Estimating site occupancy rates for aquatic plants using spatial sub-sampling designs when detection probabilities are less than one

Estimation of site occupancy rates when detection probabilities are <1 is well established in wildlife science. Data from multiple visits to a sample of sites are used to estimate detection probabilities and the proportion of sites occupied by focal species. In this article we describe how site occupancy methods can be applied to estimate occupancy rates of plants and other sessile organisms. We illustrate this approach and the pitfalls of ignoring incomplete detection using spatial data for 2 aquatic vascular plants collected under the Upper Mississippi River's Long Term Resource Monitoring Program (LTRMP). Site occupancy models considered include: a naïve model that ignores incomplete detection, a simple site occupancy model assuming a constant occupancy rate and a constant probability of detection across sites, several models that allow site occupancy rates and probabilities of detection to vary with habitat characteristics, and mixture models that allow for unexplained variation in detection probabilities. We used information theoretic methods to rank competing models and bootstrapping to evaluate the goodness-of-fit of the final models.

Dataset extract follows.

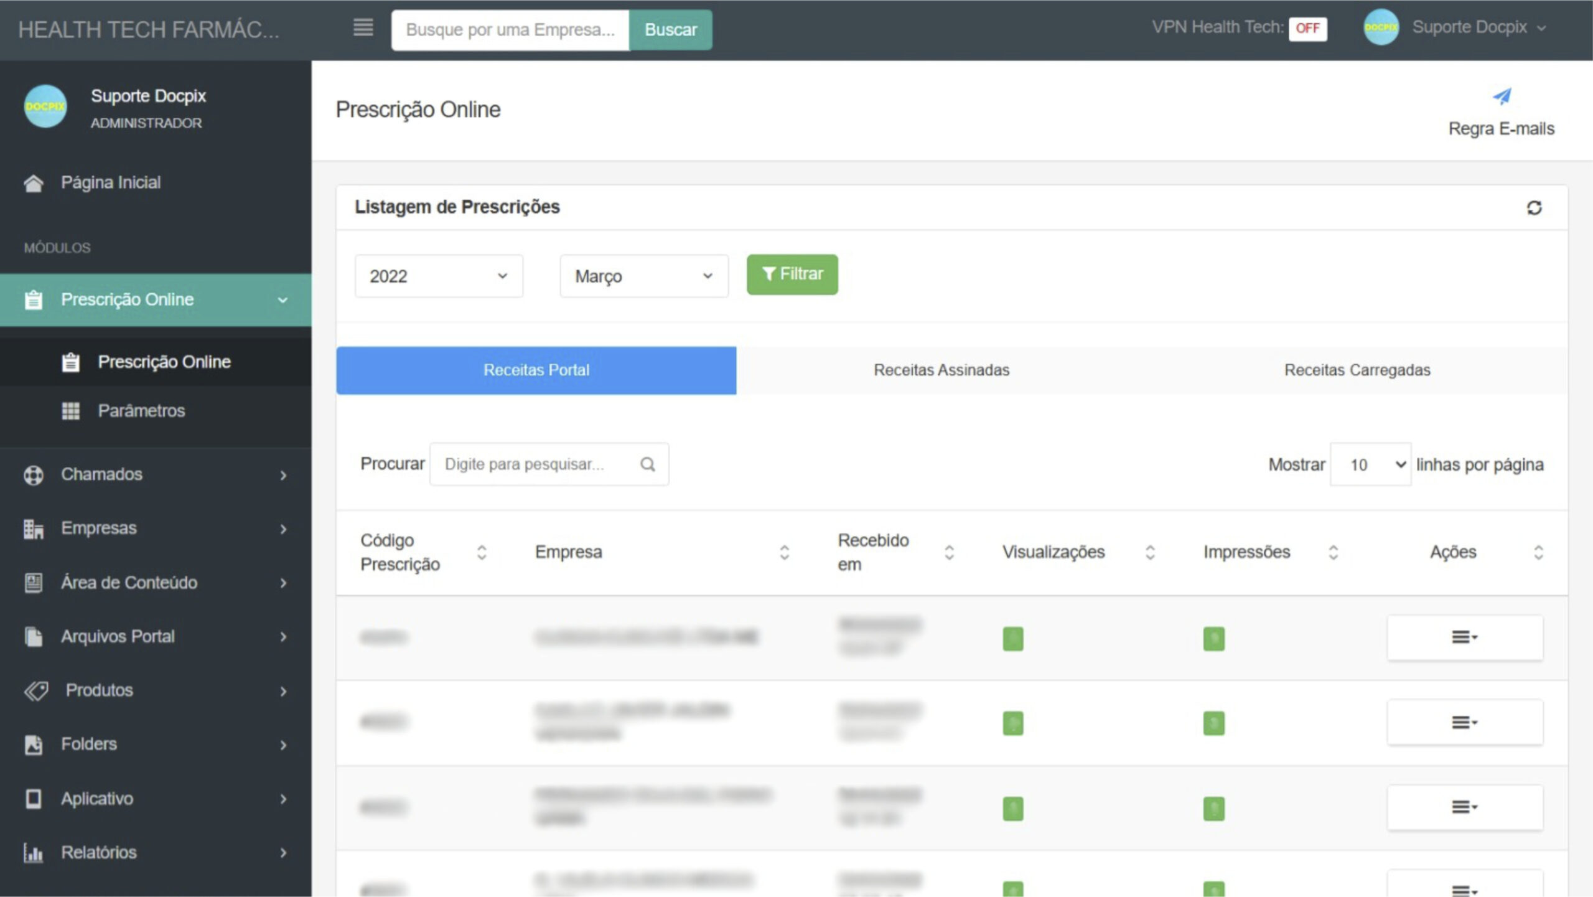Click the Regra E-mails paper plane icon
The image size is (1593, 897).
tap(1502, 96)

Results of our analysis confirm that ignoring incomplete detection can result in biased estimates of occupancy rates. Estimates of site occupancy rates for 2 aquatic plant species were 19–36% higher compared to naive estimates that ignored probabilities of detection <1. Simulations indicate that final models have little bias when 50 or more sites are sampled, and little gains in precision could be expected for sample sizes >300. We recommend applying site occupancy methods for monitoring presence of aquatic species.

► We describe a method for estimating occupancy rates for sessile organisms. ► This method accounts for probabilities of detection that are <1. ► We illustrate using the method on rake sample data for aquatic vegetation. ► Results show that ignoring detection errors leads to biased estimates of occupancy rates.